In this special guest feature, Devavrat Shah, professor in MIT’s Department of Electrical Engineering and Computer Science, discusses the type of training data scientists need in order to glean the most value from big data. Shah is co-director of the MIT Professional Education Data Science: Data to Insights course, director of MIT’s Statistics & Data Science Center (SDSC), and a core faculty member at the MIT Institute for Data, Systems, and Society (IDSS). He is also a member of MIT’s Laboratory for Information and Decision Systems (LIDS) and the Operations Research Center (ORC).
All sorts of organizations are interested in using big data to glean insights that help them drive efficiency, increase revenue or otherwise improve their businesses. But these insights don’t simply present themselves; it takes trained data scientists who know how to use the tools of their trade to get the best results.
The operative word there is “trained.” While fields such as statistics, analytics, data mining, pattern recognition and more have been around for some time, the idea behind data science is to employ a number of such disciplines in concert to unearth valuable information. Doing so effectively is not something most engineers will be able to pick up by reading a book or dabbling in it for a while; they need proper training.
To be effective, this training must be multidisciplinary, touching on fields including engineering, social science, mathematics and statistics.
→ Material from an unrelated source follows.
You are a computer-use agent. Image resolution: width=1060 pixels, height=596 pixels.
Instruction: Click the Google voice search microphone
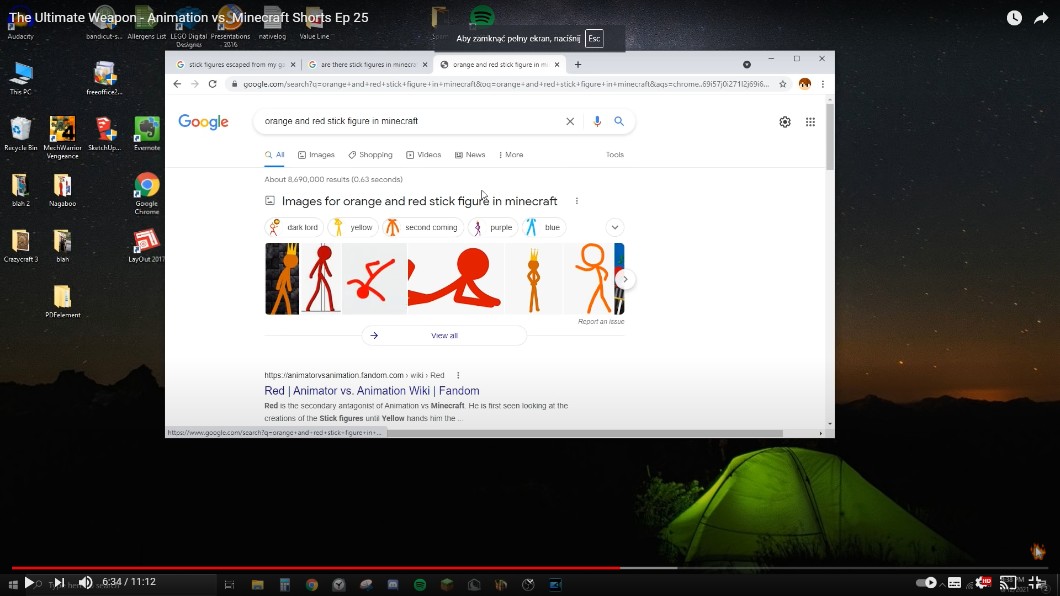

Ideally, the training should cover areas including the following:
Unstructured data: Data mining tools have long been able to make sense of structured data, such as that found in databases. But today so much of what constitutes big data is unstructured – Word files, presentations, social media feeds, images and more – and data mining tools are ineffective when it comes to mining these sorts of data sources, as most are specialized to deal with data in a known structure. With effective training in the latest techniques, a data scientist will be able to make sense of this data, finding patterns and structures that were previously unidentified thanks to advances in various machine learning algorithms.
Regression and prediction: Making sense of big data requires the ability to find relationships among variables, often many variables. That means the data scientist must be trained in regression techniques, including bivariate (two variables) and multivariate (more than two variables) regression procedures. Terms like regression trees, boosted trees, and random forests should be familiar. Similarly, familiarity with modern prediction methods is imperative, including the ability to assess prediction performance using validation samples and cross-validation.
Data classification and hypothesis testing: To effectively analyze it, data scientists must understand the various techniques and approaches to classifying data. What’s more, they need to learn how to test hypotheses and detect statistical anomalies, including fraud and other malicious behaviors. They must also understand the limitations of various methods and the dangers of misusing them.
Recommendation systems: We’re all familiar with recommendation systems by now, as they’re an online staple at companies ranging from Amazon and Netflix to LinkedIn and YouTube. Some of them work remarkably well, anticipating what a visitor may want based on past behavior. But designing and building one that is truly useful takes detailed understanding of the principles and algorithms behind these systems.
Graphical models and networks: Graphical models can be a powerful way to understand complex information and facilitate statistical computations. They are an important concept in helping us uncover patterns, function and behavior inherent in networks of information, be it gene regulatory networks or social networks. Data scientists must learn methods for analyzing such networks, which begins with learning how to represent their system as a graph and includes analysis such as centrality measures, influence maximization, and using interference to gain insight on different graphical models. This helps them to find the local interactions that are indicators of large-scale network effects – the kind that businesses care about.
For best results the training should also include case studies that bring home how each of the disciplines are used in practice. The case studies included in this course span all of these areas such as implementing different types of regression to visualize the gender wage gap and playing with deep neural networks to understand how they make decisions. Such case studies can be invaluable in helping data scientists understand how they can put what they learn to use in their own organizations.
A recent Gartner survey found only 41% of IT professionals thought their organizations were ready for the demands of digital business over the next two years, meaning 59% admitted they were not prepared. Don’t let yours be one of them: get your staff some effective training in the data science disciplines that the big data era requires.